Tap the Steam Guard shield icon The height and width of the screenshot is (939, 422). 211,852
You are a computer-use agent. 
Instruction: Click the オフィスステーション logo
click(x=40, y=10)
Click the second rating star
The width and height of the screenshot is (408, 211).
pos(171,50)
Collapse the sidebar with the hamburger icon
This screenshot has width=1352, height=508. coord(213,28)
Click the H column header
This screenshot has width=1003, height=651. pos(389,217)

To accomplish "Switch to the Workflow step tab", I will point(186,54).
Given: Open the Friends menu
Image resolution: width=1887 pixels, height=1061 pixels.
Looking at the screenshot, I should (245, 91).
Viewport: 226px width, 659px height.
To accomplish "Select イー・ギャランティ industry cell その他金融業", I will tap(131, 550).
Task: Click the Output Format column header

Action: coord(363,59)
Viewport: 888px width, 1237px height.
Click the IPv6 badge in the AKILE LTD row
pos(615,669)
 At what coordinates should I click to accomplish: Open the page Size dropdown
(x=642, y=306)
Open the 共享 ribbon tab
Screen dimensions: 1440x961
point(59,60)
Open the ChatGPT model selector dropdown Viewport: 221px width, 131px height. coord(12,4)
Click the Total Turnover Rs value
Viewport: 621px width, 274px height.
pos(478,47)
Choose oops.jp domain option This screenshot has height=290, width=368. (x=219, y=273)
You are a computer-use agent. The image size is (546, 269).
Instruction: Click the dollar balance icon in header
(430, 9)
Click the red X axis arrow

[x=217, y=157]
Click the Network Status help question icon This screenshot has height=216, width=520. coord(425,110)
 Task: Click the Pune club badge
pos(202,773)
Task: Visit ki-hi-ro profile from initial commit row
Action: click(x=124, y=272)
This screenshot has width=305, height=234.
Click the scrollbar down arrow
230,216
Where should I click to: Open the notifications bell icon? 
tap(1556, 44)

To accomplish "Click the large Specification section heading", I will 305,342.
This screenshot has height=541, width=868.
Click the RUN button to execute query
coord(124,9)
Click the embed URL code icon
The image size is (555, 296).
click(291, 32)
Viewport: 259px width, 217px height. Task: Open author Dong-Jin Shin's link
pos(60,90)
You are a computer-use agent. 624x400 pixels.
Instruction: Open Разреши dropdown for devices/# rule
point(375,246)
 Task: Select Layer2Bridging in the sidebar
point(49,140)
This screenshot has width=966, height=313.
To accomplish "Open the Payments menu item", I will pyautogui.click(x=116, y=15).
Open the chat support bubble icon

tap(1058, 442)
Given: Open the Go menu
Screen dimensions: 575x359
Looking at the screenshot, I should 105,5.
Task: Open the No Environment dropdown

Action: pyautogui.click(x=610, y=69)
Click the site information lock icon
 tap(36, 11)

┄┄┄┄┄┄┄┄┄┄

== TO DO ==
Copy out the records from the line containing "Given: Open the Friends menu" through the line containing "Click the Network", reproducing each line without any change.

== REPLY ==
Given: Open the Friends menu
Image resolution: width=1887 pixels, height=1061 pixels.
Looking at the screenshot, I should (245, 91).
Viewport: 226px width, 659px height.
To accomplish "Select イー・ギャランティ industry cell その他金融業", I will tap(131, 550).
Task: Click the Output Format column header

Action: coord(363,59)
Viewport: 888px width, 1237px height.
Click the IPv6 badge in the AKILE LTD row
pos(615,669)
 At what coordinates should I click to accomplish: Open the page Size dropdown
(x=642, y=306)
Open the 共享 ribbon tab
Screen dimensions: 1440x961
point(59,60)
Open the ChatGPT model selector dropdown Viewport: 221px width, 131px height. coord(12,4)
Click the Total Turnover Rs value
Viewport: 621px width, 274px height.
pos(478,47)
Choose oops.jp domain option This screenshot has height=290, width=368. (x=219, y=273)
You are a computer-use agent. The image size is (546, 269).
Instruction: Click the dollar balance icon in header
(430, 9)
Click the red X axis arrow

[x=217, y=157]
Click the Network Status help question icon This screenshot has height=216, width=520. coord(425,110)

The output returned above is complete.